Getting information about your competitors can be easier than you may think.
Are there things you do better than your competitors? Are there other things that they do better? How much do they charge? How do they present themselves? Do they offer products or services that you don’t? The answers to these questions may be gotten more easily than you think.
Much of your research can be done online. Start by searching for terms your customers would use. What web sites come up at the top of the listings? Who advertises for those keywords? Analyze the sites at the top of the listings to see how you might improve your web site’s ranking.
As you visit web sites, note what each does well and what does not seem to work. What colors do the sites use? What pages and features do the sites have? Are the sites easy to navigate and find what you are looking for? Do they offer free information, links or tools? How do they use interactivity to involve visitors?

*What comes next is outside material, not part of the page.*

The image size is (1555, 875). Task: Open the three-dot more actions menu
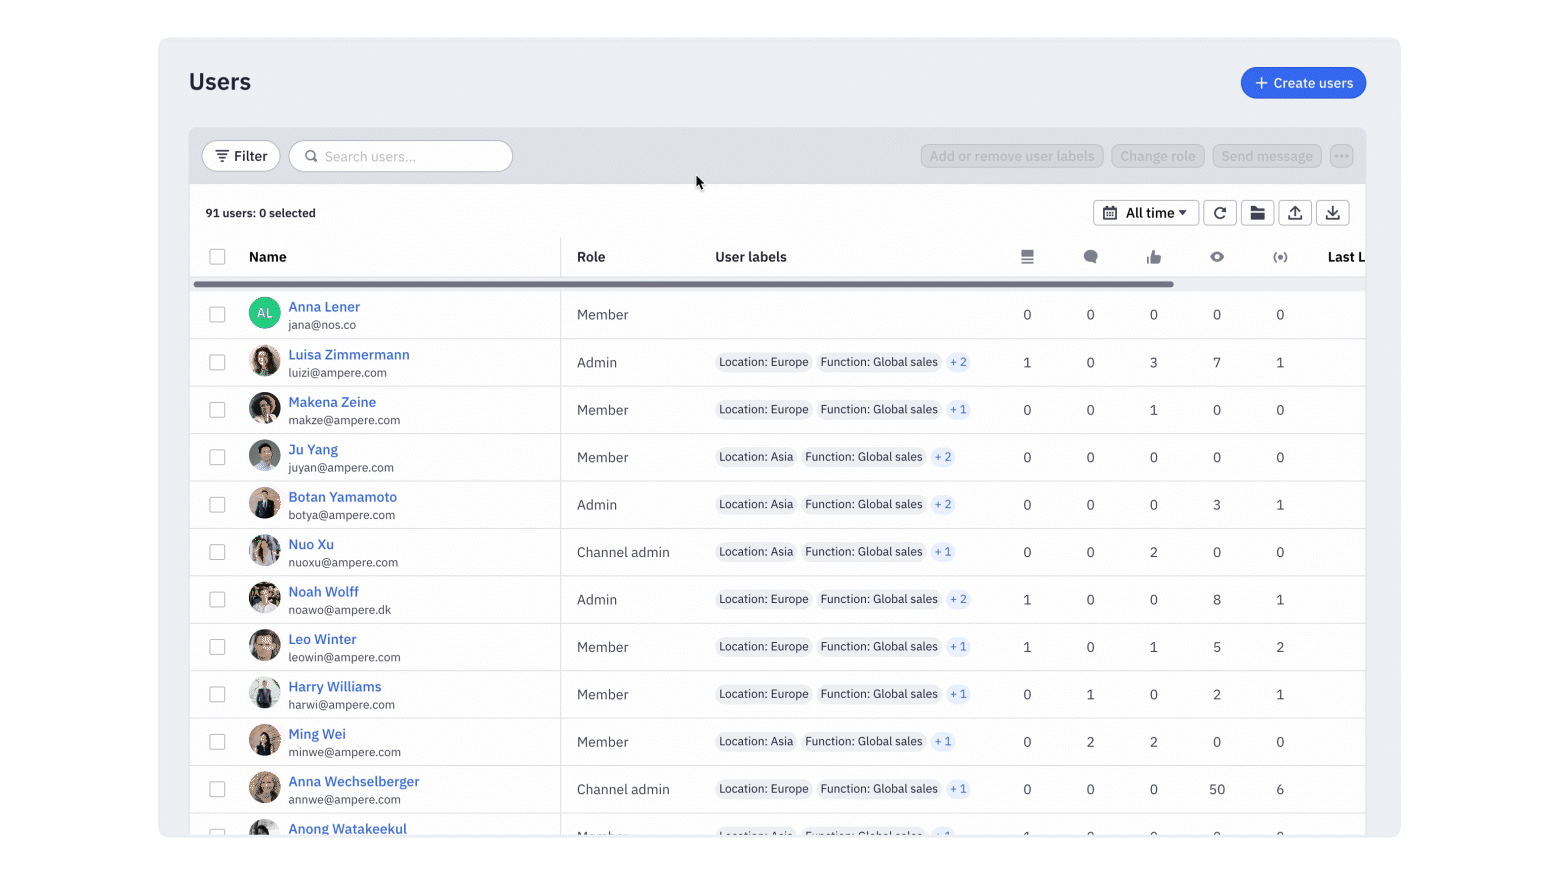click(1341, 156)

Does the web site have a media room or press section? What information is posted there? Do they have press releases, photos, bio, product sheets, clips of media appearances, etc?

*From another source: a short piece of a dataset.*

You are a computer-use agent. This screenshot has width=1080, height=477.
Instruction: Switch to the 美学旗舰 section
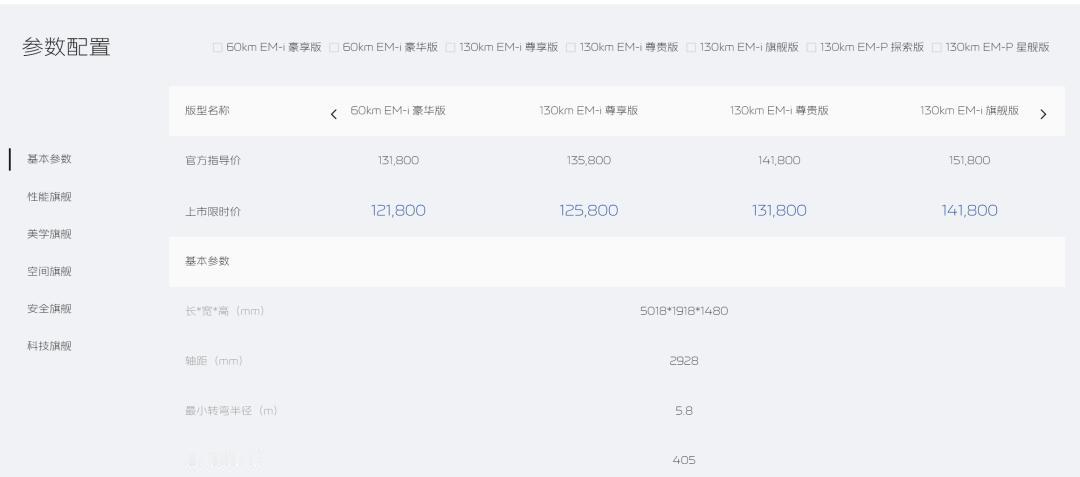click(x=49, y=234)

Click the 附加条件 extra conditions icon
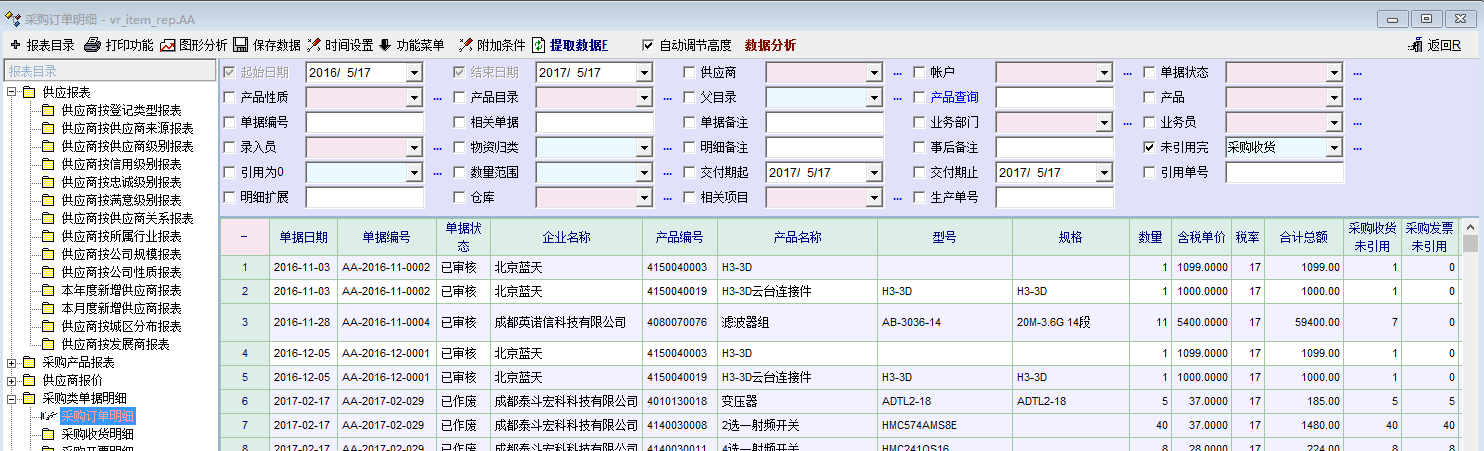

How do they market their products and services? Read the web copy carefully. Are they using benefit language, or simply relying on buzzwords and jargon? Do they offer a guarantee?
Who are their clients? Do they have a client list or client testimonials? What do clients say about them?
Look for pricing information at the web sites. Many sites post a complete price list. Others may list only prices for products and select services, and some will have not price information at all.
Get copies of marketing materials, such as bio sheets, catalogs, press releases, newsletters, etc. How do they use color? How does the copy read?
Now that you know what the competition is up to, learn from it. Don’t copy exactly what they are doing, but see if there are lessons you can incorporate in the type of products and services you offer, your guarantee, the language you use to communicate with customers and more.